Stored items from a collection:
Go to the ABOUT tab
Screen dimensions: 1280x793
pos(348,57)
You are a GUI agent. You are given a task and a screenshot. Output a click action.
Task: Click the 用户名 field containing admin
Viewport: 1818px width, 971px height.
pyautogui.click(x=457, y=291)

*Required action*:
Please transcribe exactly the line containing "You are a GUI" and every line after it to the end of the data, and no other lines.

*Output*:
You are a GUI agent. You are given a task and a screenshot. Output a click action.
Task: Click the 用户名 field containing admin
Viewport: 1818px width, 971px height.
pyautogui.click(x=457, y=291)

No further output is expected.